GOCO wants more info before giving parks more money | SummitDaily.com

GOCO wants more info before giving parks more money

DENVER ” The agency that funnels lottery proceeds to outdoor projects has demanded a better explanation from the State Parks Division about how the money is being spent before releasing another $8.5 million.

The board of Great Outdoors Colorado cited discrepancies and inconsistencies in financial documents provided by parks officials. GOCO also has concerns about the division’s plans to build luxury cabins at the new Cheyenne Mountain State Park in Colorado Springs, officials told The Denver Post in Thursday’s editions.

“How can you give someone new money if they can’t account for how they are spending it?” GOCO executive director John Swartout said.
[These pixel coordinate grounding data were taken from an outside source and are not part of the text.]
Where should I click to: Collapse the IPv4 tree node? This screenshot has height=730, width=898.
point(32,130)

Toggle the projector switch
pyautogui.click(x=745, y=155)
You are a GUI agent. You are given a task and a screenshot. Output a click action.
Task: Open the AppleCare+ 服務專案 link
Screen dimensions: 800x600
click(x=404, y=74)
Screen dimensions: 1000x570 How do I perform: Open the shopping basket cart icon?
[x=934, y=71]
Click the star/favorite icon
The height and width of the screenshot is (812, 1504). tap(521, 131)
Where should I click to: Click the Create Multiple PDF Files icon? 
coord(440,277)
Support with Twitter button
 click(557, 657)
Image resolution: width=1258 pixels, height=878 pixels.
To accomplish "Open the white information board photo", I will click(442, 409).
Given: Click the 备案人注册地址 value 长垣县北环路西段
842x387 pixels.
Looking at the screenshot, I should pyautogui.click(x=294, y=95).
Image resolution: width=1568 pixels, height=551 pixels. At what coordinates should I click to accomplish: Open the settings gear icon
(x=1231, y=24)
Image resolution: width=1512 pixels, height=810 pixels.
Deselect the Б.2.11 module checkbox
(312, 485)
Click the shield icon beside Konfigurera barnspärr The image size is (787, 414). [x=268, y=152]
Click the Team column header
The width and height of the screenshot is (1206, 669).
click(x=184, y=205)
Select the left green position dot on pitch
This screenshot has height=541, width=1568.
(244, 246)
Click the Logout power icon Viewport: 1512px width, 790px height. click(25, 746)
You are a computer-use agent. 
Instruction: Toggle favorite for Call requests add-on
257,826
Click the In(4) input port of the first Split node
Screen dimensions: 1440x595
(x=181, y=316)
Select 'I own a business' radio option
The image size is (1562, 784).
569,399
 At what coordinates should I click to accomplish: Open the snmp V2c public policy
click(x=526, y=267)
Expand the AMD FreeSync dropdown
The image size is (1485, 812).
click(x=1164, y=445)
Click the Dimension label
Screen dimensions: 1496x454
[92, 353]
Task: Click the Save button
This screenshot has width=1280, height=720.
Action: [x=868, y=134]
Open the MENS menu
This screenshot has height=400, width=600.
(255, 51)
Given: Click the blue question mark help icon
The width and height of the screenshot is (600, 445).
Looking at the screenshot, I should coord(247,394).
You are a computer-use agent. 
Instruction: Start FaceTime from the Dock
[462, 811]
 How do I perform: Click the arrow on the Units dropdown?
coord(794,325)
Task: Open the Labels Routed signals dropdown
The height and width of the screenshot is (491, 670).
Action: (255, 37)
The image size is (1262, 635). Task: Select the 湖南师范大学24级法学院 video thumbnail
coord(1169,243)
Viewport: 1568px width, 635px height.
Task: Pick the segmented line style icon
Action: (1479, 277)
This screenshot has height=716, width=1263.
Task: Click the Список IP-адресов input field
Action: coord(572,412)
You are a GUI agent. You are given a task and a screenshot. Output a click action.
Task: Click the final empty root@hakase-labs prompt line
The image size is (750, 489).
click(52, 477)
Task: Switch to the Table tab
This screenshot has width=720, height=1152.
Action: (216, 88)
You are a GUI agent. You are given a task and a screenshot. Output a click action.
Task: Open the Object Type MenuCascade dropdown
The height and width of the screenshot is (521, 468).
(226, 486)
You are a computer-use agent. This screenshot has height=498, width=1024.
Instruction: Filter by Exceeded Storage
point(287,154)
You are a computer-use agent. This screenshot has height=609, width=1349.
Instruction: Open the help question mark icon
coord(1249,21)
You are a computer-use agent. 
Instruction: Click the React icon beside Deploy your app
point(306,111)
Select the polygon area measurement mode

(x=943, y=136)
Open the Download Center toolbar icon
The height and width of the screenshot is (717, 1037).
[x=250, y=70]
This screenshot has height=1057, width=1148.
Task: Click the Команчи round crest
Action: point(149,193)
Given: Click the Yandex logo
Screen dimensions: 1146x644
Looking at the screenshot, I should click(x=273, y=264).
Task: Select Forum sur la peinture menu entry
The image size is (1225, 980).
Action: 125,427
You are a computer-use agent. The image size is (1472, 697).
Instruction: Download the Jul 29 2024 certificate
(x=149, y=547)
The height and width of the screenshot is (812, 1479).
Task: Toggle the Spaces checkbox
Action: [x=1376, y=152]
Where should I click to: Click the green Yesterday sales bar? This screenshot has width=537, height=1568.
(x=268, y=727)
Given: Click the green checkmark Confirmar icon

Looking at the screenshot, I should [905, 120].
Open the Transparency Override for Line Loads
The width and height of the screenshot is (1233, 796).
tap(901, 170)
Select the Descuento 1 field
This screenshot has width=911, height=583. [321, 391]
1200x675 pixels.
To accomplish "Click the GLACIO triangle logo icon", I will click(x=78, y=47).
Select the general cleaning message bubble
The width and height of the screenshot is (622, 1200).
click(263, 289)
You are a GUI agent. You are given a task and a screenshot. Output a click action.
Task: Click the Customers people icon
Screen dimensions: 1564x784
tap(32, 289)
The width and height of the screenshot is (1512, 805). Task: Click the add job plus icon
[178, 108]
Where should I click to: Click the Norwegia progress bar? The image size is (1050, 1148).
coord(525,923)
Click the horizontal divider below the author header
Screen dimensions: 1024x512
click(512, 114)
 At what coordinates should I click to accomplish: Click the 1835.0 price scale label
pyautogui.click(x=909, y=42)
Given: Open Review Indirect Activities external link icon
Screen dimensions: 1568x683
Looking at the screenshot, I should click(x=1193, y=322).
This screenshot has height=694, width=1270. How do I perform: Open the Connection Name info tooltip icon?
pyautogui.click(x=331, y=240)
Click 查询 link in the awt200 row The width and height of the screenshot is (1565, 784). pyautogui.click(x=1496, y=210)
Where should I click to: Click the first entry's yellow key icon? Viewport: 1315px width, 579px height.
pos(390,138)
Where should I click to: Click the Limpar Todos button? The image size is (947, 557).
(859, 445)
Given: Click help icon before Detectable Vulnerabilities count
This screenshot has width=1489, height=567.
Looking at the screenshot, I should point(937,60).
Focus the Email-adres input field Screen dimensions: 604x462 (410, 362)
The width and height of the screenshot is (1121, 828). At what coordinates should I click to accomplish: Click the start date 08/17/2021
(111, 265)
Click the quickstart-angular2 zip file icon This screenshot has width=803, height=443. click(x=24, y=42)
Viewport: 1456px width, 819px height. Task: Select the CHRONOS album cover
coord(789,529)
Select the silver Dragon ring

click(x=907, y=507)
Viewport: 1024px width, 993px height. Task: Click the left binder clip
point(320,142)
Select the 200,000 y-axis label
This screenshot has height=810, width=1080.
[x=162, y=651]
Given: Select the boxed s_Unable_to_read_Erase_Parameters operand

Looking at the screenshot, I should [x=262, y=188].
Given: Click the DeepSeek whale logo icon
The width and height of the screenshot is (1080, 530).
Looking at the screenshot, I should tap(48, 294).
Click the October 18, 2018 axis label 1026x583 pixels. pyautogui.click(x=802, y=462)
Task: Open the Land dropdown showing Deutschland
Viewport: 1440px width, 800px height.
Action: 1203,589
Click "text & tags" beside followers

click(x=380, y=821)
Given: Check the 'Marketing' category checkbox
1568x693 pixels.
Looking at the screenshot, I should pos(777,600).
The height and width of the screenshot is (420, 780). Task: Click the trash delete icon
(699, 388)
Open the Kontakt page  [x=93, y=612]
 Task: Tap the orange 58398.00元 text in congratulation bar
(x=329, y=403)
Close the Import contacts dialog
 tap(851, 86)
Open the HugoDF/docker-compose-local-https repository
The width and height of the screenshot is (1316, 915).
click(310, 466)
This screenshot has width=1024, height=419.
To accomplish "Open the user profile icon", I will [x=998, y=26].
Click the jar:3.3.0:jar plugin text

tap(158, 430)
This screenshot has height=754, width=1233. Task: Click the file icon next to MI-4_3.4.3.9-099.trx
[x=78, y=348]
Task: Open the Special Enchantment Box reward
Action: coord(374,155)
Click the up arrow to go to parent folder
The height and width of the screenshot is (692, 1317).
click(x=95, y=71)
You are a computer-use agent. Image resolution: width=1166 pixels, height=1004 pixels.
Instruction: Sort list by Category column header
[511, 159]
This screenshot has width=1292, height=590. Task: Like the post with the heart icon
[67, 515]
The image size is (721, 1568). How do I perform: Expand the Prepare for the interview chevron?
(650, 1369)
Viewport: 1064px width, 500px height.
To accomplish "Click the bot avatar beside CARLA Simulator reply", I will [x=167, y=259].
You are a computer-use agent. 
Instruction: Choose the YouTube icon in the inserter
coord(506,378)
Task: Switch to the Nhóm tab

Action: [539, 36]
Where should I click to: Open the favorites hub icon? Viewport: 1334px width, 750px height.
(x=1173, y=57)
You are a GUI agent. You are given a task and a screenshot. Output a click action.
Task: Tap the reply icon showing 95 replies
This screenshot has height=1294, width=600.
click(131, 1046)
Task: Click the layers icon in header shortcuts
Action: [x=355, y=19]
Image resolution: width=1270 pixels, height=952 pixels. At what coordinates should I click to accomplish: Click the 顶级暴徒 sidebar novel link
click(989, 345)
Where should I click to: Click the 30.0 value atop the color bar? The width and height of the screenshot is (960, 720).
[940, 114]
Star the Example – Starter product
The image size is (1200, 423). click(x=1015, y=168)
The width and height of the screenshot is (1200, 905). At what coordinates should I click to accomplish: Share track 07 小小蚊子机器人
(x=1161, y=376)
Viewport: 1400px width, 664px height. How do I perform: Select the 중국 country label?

GOCO, set up under a measure approved by voters in 1992, distributes proceeds from the state lottery for projects that protect and improve wildlife, parks, rivers, trails and open space.

Parks director Lyle Laverty said the division is addressing the documentation problems and expects to have them resolved in days.

“We have taken a number of actions based on discussions we have had with GOCO. We are within days of having all of that cleaned up and behind us,” Laverty said.

Laverty said the cabins and other amenities planned for Cheyenne Mountain are an attempt to attract big-spending visitors and more income for the parks.

Laverty said Colorado ranks 40th in the nation in state spending for parks, and lawmakers have told the division its parks should be more self-sufficient.

The division expects to spend about $40 million developing the 1,700-acre Cheyenne Mountain Park. Plans call for cabins valued at up to $815,000, a $1.26 million lodge and a $4.3 million events center.

GOCO said it had been asking the division for a full business plan for the park since 2004. This month it received a plan from 2002, which had called for only $8.6 million to be spent on trails, amenities and roads.

“We understand the dire straits that the state parks (are) in with the loss of general-fund revenue over the years,” Swartout said. “But we are bound by what the constitution says we should spend the money on.”